## What you need to do:
Once the pictures are removed, return each record below exactly as written.

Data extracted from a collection
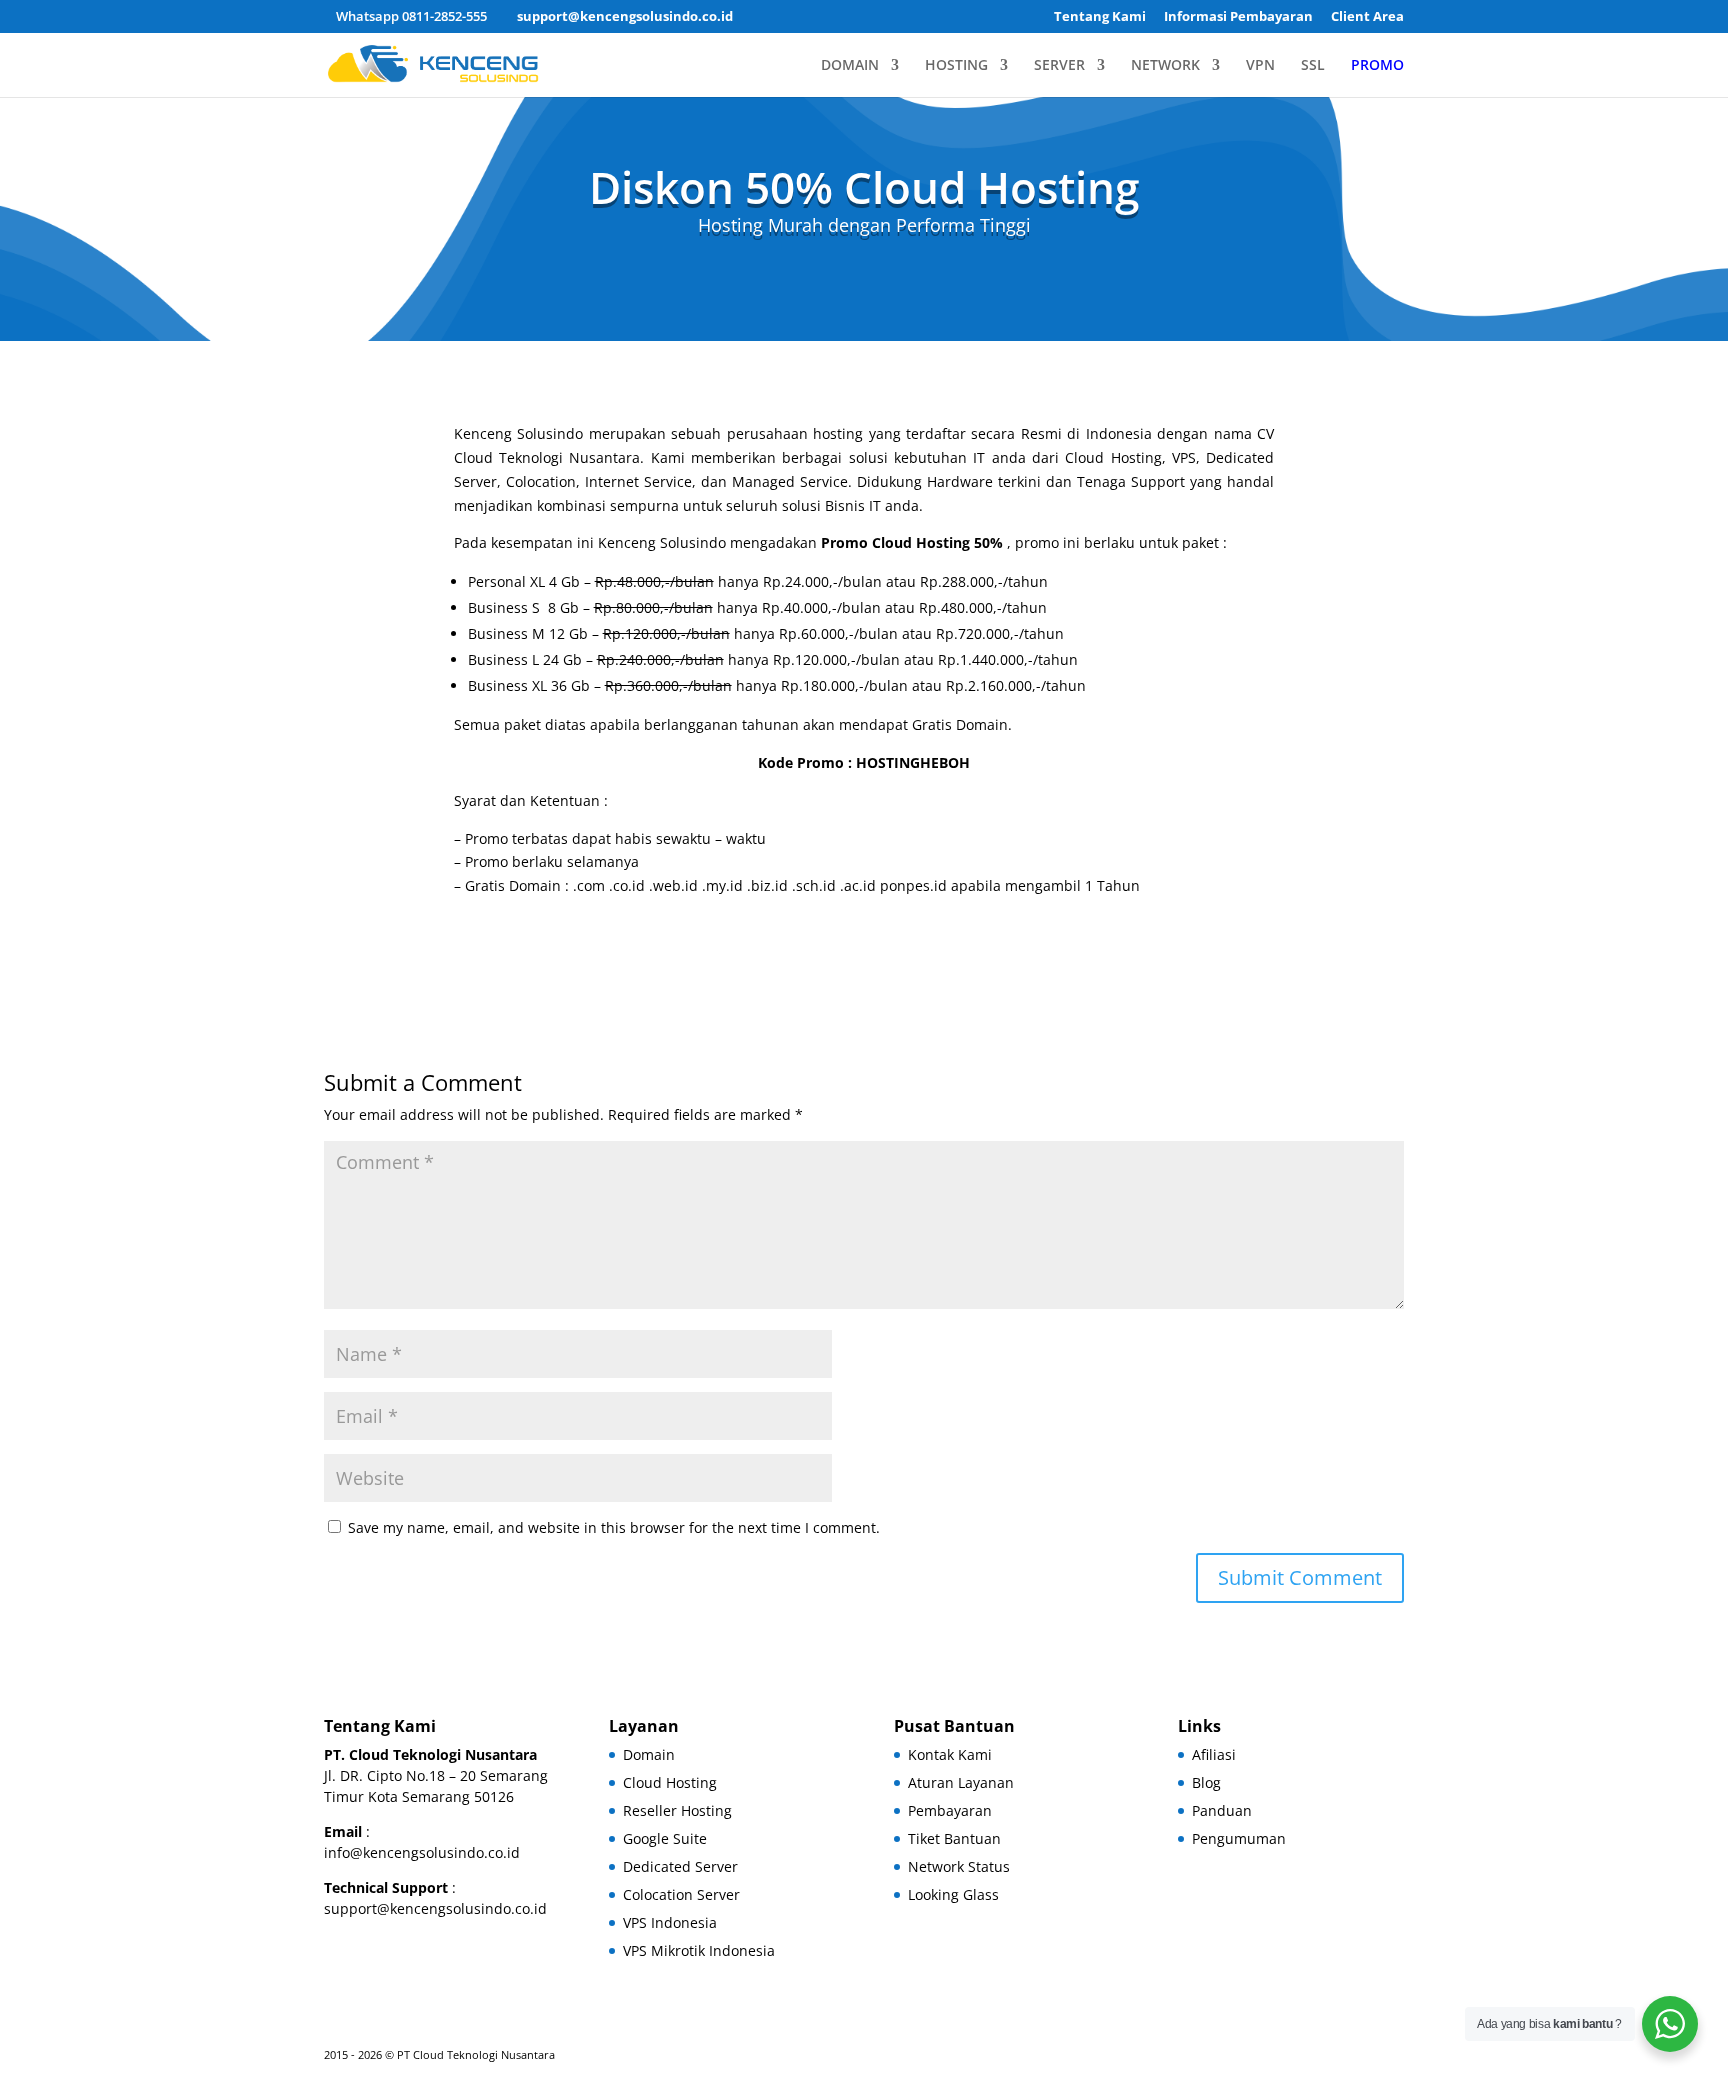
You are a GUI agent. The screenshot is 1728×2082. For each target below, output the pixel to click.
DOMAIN (850, 66)
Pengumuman (1239, 1838)
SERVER (1059, 66)
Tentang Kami (1100, 17)
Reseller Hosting (677, 1810)
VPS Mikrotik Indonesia (699, 1950)
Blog (1206, 1782)
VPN (1260, 66)
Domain (649, 1754)
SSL (1313, 66)
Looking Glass (953, 1894)
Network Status (959, 1866)
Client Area (1367, 17)
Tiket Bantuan (954, 1838)
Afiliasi (1214, 1754)
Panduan (1222, 1810)
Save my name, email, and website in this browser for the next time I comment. (614, 1527)
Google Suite (665, 1838)
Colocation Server (681, 1894)
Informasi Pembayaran (1238, 17)
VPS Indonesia (670, 1922)
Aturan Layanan (961, 1782)
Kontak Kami (950, 1754)
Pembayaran (950, 1810)
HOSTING (956, 66)
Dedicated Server (680, 1866)
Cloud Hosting (670, 1782)
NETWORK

## Task output:
You are a GUI agent. The screenshot is 1728×2082. For each target below, output the pixel to click.
DOMAIN (850, 66)
Pengumuman (1239, 1838)
SERVER (1059, 66)
Tentang Kami (1100, 17)
Reseller Hosting (677, 1810)
VPS Mikrotik Indonesia (699, 1950)
Blog (1206, 1782)
VPN (1260, 66)
Domain (649, 1754)
SSL (1313, 66)
Looking Glass (953, 1894)
Network Status (959, 1866)
Client Area (1367, 17)
Tiket Bantuan (954, 1838)
Afiliasi (1214, 1754)
Panduan (1222, 1810)
Save my name, email, and website in this browser for the next time I comment. (614, 1527)
Google Suite (665, 1838)
Colocation Server (681, 1894)
Informasi Pembayaran (1238, 17)
VPS Indonesia (670, 1922)
Aturan Layanan (961, 1782)
Kontak Kami (950, 1754)
Pembayaran (950, 1810)
HOSTING (956, 66)
Dedicated Server (680, 1866)
Cloud Hosting (670, 1782)
NETWORK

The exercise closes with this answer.